Ford, for example, has signed commitments to purchase green steel for their European facilities, but so far has not signed agreements for production facilities outside the region. Mercedes-Benz, though, is leading in this respect; its 50,000-ton agreement covers facilities in the United States as well as Europe, and the company has also signed a deal to purchase hydrogen-based steel for its Chinese joint venture. 

The ambition imperative 

Last, the agreements must be ambitious enough to be technology-forcing and lead industries towards full decarbonization. EV makers must avoid using their purchasing power to further false solutions. These include partial changes that keep production processes fundamentally reliant on the same fossil-fuel based technologies. 

For instance, a blast furnace at a steel mill that installs a new system to efficiently reuse its waste gas may eliminate a share of a facility’s overall climate footprint. But this cannot reduce emissions to the levels necessary to mitigate climate change because a blast furnace is intrinsically dependent on consuming coal. 

In more egregious cases, steel and aluminum companies can obfuscate their emissions accounting to label their materials as “clean” without making any fundamental changes. Agreements signed by companies such as Nissan and Toyota for “low-carbon” products like these neutralizes their transformative power to drive change.

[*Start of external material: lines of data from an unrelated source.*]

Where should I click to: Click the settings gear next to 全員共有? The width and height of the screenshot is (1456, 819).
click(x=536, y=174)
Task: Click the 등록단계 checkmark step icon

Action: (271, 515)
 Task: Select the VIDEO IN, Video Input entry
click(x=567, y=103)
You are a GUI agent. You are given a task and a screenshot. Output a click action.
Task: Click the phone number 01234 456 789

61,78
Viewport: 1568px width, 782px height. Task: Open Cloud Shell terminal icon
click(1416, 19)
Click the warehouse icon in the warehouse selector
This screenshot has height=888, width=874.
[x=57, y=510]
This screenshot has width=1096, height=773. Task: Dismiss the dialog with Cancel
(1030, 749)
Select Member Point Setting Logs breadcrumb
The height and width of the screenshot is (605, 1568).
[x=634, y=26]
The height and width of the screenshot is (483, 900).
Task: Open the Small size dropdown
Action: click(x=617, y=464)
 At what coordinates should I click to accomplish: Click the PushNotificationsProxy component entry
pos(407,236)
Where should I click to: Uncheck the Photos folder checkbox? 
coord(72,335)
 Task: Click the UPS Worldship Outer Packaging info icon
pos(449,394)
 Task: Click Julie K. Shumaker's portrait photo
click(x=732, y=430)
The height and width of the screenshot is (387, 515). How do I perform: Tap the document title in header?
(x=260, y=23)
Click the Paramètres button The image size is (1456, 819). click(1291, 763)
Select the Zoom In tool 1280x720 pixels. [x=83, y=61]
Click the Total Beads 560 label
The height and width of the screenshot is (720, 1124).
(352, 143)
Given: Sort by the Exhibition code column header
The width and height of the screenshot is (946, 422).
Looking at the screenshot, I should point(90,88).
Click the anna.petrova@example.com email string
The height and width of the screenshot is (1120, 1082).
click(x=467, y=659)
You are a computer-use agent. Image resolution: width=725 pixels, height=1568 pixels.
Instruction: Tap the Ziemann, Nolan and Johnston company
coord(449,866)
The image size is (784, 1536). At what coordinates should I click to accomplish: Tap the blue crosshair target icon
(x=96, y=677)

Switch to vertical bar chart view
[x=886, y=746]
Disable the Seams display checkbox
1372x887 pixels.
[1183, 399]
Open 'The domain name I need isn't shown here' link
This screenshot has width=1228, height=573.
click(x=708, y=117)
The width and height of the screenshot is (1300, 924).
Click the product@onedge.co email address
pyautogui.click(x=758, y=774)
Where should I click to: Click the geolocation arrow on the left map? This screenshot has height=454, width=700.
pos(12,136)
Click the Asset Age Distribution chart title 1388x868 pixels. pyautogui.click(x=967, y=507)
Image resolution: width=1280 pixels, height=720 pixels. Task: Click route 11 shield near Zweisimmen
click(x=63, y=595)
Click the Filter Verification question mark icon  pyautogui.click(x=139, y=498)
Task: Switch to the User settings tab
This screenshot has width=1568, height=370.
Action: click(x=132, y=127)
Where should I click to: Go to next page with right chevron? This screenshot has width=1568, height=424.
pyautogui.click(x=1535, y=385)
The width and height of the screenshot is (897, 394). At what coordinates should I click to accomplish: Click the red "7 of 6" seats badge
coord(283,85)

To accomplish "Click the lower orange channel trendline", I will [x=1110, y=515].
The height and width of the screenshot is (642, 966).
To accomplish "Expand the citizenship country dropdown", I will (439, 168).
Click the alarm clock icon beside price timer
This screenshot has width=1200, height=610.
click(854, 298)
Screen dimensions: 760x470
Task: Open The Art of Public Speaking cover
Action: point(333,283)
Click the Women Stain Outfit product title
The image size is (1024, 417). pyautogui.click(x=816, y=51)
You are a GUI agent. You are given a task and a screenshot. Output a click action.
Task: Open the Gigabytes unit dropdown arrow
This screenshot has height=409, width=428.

Automakers should instead prioritize ambitious agreements that bring new technologies that do not use fossil fuels to market. Volvo, for example, has now signed agreements to help bring zero-carbon steel and aluminum technologies to scale.

The effort to mitigate climate change is more urgent than ever before. And in the U.S., substantial public funding is available for industry players that are willing to adapt. At this moment, we need companies to be more ambitious. 

The Lead the Charge campaign looks forward to showcasing the most substantive, far-reaching, and ambitious commitments made in 2024 in its forthcoming assessment of the auto industry, poised for publication in early 2025.

Yong Kwon is the senior policy advisor on the Sierra Club’s industrial transformation campaign. The opinions represented in this article are solely those of the author and do not reflect the views of Latitude Media or any of its staff.